**WHAT YOU SHOULD DO:** Beneath this instruction is a block of data; output from it exactly the lines that run from the one containing "0348 phone link" through the one containing "Task: Click the SOURCE column header", inclusive.

##########

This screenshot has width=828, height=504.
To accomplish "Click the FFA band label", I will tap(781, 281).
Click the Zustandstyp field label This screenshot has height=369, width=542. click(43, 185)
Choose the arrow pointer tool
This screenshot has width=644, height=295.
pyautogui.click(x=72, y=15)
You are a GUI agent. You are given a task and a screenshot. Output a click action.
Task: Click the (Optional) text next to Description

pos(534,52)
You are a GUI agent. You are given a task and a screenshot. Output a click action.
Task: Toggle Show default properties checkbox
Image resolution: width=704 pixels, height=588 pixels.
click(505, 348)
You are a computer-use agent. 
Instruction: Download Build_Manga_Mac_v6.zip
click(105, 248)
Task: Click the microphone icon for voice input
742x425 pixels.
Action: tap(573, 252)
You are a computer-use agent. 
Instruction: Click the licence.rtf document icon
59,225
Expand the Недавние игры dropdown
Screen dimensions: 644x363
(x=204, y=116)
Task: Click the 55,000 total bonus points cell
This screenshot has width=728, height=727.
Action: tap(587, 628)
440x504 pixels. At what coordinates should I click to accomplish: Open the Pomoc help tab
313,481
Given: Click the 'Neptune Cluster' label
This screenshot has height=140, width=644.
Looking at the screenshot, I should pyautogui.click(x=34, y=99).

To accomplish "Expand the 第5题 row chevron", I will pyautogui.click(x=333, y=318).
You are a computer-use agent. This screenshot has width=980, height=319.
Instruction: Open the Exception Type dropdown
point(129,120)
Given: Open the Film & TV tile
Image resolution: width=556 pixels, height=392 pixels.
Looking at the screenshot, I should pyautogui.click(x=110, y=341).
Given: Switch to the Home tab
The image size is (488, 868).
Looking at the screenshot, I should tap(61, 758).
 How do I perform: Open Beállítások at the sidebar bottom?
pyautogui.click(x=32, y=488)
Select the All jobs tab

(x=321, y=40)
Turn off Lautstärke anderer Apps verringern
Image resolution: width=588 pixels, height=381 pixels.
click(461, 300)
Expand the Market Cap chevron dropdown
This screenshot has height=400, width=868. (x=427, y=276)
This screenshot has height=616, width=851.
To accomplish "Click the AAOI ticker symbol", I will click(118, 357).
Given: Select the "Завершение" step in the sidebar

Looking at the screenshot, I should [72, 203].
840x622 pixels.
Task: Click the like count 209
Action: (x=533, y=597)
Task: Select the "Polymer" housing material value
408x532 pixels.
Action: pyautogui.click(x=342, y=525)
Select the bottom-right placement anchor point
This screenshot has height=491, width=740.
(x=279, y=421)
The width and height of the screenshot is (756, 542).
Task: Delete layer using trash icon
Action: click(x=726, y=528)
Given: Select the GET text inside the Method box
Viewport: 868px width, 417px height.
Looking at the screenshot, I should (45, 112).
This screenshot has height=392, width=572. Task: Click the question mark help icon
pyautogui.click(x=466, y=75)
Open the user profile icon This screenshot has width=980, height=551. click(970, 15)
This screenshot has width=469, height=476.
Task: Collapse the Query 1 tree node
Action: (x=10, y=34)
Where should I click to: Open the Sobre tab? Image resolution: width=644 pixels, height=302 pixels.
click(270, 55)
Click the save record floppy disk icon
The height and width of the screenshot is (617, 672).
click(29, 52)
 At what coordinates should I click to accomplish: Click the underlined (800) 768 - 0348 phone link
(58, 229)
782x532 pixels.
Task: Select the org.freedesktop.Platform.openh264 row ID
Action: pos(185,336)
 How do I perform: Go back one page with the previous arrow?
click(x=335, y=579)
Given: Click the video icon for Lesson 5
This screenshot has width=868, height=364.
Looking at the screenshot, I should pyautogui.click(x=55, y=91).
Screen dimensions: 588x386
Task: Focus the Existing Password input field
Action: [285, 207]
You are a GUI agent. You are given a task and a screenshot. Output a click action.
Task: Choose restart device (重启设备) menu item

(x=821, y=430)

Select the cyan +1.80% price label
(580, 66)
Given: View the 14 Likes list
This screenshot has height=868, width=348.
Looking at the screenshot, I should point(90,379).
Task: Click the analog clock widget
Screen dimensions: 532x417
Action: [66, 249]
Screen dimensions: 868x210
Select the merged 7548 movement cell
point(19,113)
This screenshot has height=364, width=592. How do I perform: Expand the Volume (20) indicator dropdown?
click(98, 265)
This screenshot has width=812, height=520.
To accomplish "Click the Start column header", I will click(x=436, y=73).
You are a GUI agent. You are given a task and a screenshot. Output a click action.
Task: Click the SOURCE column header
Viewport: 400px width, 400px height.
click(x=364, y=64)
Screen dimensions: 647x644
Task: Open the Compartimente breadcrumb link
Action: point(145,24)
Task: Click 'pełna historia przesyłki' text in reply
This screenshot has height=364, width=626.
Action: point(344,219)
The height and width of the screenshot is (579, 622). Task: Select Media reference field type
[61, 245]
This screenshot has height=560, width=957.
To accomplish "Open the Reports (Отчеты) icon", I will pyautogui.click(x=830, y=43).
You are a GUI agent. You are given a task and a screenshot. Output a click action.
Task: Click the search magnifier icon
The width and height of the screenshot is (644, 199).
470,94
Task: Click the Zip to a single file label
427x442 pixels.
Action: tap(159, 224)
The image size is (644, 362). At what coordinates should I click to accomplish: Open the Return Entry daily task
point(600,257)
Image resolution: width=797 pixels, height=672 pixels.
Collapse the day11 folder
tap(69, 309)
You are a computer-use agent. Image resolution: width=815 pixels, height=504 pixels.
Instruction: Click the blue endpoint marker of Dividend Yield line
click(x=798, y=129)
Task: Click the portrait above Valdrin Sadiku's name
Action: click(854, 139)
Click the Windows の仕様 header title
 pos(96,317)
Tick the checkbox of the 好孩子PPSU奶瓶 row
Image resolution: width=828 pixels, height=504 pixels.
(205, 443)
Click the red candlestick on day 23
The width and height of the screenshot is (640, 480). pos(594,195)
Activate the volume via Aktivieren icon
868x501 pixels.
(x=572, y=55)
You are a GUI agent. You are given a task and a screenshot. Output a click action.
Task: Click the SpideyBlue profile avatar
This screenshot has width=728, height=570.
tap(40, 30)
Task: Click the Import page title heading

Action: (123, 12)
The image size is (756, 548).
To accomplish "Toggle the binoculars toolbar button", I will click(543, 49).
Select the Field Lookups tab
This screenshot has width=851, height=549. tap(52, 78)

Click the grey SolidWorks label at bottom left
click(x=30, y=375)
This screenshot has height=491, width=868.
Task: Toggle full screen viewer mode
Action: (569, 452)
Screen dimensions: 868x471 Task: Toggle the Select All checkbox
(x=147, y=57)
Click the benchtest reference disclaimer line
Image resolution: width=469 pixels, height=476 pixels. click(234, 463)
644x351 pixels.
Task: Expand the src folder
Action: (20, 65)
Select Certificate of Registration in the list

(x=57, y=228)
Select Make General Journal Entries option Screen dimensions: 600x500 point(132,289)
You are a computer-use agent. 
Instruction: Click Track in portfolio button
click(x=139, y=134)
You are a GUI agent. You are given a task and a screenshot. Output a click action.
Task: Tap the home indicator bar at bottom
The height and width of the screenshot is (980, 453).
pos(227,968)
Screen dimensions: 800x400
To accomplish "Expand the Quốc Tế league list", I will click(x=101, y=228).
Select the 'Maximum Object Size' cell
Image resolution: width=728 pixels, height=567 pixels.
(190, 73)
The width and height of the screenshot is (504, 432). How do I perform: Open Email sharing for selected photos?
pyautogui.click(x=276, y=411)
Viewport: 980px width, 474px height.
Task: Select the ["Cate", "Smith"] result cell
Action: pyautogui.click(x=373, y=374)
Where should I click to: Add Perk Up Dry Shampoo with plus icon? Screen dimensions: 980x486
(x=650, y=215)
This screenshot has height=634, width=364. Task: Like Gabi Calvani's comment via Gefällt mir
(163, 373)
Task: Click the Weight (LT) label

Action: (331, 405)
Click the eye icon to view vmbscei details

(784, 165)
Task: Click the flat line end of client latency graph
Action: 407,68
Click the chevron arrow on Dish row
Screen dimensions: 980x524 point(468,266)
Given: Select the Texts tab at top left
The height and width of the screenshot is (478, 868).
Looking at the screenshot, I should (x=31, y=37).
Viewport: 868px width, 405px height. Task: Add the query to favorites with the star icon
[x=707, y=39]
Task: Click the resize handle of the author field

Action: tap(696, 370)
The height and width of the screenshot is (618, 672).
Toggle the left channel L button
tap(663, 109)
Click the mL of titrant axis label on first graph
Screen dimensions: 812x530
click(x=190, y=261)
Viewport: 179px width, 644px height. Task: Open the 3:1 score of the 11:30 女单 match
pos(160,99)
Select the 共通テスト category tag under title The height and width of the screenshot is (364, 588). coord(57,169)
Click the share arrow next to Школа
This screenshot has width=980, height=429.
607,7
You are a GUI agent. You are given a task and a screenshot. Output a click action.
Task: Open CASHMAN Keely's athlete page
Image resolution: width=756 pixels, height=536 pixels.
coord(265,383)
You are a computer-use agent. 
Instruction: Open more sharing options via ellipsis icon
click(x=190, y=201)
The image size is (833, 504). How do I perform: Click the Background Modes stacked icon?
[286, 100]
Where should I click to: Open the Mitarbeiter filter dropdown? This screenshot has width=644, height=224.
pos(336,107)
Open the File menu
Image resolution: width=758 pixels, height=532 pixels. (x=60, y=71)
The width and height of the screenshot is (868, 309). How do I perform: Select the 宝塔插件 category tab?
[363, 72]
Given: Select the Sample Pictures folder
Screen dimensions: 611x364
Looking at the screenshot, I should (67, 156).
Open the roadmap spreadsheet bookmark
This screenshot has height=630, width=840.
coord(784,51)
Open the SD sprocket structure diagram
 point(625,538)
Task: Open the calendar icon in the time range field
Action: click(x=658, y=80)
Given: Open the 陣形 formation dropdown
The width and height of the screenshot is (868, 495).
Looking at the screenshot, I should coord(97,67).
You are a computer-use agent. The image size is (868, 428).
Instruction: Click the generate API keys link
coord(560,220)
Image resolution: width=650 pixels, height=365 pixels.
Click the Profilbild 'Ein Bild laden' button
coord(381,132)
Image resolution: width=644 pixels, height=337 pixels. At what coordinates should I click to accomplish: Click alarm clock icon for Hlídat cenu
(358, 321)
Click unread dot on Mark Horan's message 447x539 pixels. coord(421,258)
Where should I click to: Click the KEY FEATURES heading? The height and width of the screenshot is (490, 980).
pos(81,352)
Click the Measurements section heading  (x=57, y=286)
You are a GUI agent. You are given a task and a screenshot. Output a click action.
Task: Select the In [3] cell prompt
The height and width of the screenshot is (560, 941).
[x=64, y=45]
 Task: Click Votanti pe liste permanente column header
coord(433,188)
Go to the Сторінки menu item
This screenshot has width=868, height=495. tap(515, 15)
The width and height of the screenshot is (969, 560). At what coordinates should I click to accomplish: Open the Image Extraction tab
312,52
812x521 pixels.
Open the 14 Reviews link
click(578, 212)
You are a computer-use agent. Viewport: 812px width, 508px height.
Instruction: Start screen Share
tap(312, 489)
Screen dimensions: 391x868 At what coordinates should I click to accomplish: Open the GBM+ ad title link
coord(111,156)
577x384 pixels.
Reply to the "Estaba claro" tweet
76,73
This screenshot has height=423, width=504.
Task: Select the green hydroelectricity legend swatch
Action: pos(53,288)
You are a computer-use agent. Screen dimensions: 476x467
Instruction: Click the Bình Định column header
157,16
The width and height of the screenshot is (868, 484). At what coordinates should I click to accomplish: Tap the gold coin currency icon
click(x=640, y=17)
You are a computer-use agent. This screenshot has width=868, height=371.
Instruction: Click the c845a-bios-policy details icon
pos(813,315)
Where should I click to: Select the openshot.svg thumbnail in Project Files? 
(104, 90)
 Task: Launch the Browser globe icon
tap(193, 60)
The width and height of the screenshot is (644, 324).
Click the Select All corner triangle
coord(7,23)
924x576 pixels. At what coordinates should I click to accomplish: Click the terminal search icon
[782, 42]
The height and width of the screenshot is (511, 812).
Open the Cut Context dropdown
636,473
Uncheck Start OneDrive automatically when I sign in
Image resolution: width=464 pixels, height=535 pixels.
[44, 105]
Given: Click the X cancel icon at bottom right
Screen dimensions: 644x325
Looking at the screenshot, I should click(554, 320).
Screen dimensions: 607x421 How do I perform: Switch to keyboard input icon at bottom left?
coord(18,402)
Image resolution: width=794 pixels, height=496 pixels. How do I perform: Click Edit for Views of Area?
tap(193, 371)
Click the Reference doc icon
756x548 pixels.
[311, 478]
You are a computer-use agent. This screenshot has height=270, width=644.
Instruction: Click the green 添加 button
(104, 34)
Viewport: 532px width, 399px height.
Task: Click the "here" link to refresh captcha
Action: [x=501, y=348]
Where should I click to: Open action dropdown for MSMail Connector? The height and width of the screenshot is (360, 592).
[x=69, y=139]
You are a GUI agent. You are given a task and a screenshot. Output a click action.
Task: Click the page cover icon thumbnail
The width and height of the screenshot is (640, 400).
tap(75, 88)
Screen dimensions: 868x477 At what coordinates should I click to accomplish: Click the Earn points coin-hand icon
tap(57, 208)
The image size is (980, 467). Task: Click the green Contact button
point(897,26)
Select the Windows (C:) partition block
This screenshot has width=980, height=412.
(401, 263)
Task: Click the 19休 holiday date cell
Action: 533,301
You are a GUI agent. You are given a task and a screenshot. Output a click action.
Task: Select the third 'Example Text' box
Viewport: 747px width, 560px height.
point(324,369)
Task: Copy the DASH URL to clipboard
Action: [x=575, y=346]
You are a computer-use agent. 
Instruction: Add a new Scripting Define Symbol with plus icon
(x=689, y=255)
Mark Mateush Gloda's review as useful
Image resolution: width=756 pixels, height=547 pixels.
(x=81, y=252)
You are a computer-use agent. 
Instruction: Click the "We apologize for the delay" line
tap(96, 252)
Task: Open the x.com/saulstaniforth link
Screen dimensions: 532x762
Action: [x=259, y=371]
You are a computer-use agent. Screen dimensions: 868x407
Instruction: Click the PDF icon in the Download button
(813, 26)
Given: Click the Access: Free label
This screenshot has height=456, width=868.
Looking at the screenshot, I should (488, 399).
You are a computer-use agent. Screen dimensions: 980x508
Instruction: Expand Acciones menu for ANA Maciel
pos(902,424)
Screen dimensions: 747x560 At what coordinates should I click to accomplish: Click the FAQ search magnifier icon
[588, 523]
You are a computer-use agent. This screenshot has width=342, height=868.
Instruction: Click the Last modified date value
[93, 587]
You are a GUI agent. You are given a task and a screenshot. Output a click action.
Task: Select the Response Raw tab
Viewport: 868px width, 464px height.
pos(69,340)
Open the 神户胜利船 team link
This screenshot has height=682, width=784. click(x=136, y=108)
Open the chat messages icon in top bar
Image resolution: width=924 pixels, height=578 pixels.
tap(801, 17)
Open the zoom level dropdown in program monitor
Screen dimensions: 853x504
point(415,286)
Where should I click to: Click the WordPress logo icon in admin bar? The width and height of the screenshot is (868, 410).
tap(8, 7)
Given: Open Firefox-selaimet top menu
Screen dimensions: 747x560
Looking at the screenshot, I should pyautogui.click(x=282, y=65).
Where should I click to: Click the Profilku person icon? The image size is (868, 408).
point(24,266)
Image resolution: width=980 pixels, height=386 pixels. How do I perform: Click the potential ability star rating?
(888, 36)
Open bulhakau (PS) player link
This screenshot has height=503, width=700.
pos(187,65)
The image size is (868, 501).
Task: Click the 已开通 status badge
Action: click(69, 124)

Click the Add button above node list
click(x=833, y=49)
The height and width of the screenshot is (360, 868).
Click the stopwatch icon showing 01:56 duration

##########

**THE COMPLETED TASK:**
 At what coordinates should I click to accomplish: Click the underlined (800) 768 - 0348 phone link
(58, 229)
782x532 pixels.
Task: Select the org.freedesktop.Platform.openh264 row ID
Action: pos(185,336)
 How do I perform: Go back one page with the previous arrow?
click(x=335, y=579)
Given: Click the video icon for Lesson 5
This screenshot has width=868, height=364.
Looking at the screenshot, I should pyautogui.click(x=55, y=91).
Screen dimensions: 588x386
Task: Focus the Existing Password input field
Action: [285, 207]
You are a GUI agent. You are given a task and a screenshot. Output a click action.
Task: Choose restart device (重启设备) menu item

(x=821, y=430)

Select the cyan +1.80% price label
(580, 66)
Given: View the 14 Likes list
This screenshot has height=868, width=348.
Looking at the screenshot, I should point(90,379).
Task: Click the analog clock widget
Screen dimensions: 532x417
Action: [66, 249]
Screen dimensions: 868x210
Select the merged 7548 movement cell
point(19,113)
This screenshot has height=364, width=592. How do I perform: Expand the Volume (20) indicator dropdown?
click(98, 265)
This screenshot has width=812, height=520.
To accomplish "Click the Start column header", I will click(x=436, y=73).
You are a GUI agent. You are given a task and a screenshot. Output a click action.
Task: Click the SOURCE column header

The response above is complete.